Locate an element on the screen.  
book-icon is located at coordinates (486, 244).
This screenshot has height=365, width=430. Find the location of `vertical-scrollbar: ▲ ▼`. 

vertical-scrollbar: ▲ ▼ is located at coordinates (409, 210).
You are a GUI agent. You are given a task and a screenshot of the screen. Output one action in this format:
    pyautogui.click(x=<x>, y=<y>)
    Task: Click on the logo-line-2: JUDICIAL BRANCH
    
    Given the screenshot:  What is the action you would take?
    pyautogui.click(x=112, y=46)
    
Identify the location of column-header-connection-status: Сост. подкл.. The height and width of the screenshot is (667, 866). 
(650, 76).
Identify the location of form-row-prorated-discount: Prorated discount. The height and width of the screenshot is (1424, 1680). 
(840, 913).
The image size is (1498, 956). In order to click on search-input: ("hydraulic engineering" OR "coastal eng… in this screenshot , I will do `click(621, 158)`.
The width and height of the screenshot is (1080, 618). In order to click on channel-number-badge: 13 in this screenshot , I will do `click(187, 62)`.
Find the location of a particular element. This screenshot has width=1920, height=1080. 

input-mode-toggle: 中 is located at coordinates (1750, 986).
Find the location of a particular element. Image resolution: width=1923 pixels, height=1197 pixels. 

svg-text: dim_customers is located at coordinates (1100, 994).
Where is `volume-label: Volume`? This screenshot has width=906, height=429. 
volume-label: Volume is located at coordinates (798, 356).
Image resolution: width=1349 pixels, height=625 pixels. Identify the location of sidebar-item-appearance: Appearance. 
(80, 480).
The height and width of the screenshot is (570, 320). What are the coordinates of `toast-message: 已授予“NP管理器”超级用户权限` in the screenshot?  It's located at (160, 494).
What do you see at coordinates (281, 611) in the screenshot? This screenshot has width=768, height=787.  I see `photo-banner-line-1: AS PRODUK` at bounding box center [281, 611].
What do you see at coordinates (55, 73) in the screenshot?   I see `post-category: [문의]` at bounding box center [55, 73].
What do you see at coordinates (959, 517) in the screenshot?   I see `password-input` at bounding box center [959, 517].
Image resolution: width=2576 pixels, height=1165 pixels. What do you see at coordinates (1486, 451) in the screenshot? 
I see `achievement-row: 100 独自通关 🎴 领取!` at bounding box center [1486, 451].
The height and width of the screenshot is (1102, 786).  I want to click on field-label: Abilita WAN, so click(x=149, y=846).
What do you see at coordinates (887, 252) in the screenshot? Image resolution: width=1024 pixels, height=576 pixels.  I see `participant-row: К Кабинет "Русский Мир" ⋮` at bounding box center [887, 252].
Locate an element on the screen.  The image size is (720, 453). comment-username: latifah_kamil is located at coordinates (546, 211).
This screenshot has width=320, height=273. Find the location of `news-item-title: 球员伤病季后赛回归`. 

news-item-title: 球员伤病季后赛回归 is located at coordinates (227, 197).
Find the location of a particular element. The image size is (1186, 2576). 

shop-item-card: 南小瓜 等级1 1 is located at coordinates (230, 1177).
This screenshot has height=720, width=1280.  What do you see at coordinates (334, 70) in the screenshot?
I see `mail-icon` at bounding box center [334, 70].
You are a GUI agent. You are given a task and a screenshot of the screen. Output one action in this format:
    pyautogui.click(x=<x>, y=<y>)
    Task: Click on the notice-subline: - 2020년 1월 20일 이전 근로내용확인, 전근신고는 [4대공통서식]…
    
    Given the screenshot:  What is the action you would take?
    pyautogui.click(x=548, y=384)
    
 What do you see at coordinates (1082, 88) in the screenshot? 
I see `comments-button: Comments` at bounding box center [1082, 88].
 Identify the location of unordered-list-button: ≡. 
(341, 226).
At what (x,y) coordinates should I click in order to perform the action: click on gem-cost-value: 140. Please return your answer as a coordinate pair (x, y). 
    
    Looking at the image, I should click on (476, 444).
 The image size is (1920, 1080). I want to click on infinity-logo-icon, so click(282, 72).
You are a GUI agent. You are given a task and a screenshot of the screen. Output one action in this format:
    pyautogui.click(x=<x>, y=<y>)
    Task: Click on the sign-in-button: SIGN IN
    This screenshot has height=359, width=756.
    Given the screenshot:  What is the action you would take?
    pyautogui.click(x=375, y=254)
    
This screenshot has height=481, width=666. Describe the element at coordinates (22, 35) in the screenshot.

------------------------------------

**TASK STATEMENT**
Rewrite the items from the first line through the line containing "vertical-scrollbar: ▲ ▼ is", changing "element" to "control" and leaving everything else unchanged.

**FINAL ANSWER**
Locate an control on the screen.  
book-icon is located at coordinates (486, 244).
This screenshot has height=365, width=430. Find the location of `vertical-scrollbar: ▲ ▼`. 

vertical-scrollbar: ▲ ▼ is located at coordinates (409, 210).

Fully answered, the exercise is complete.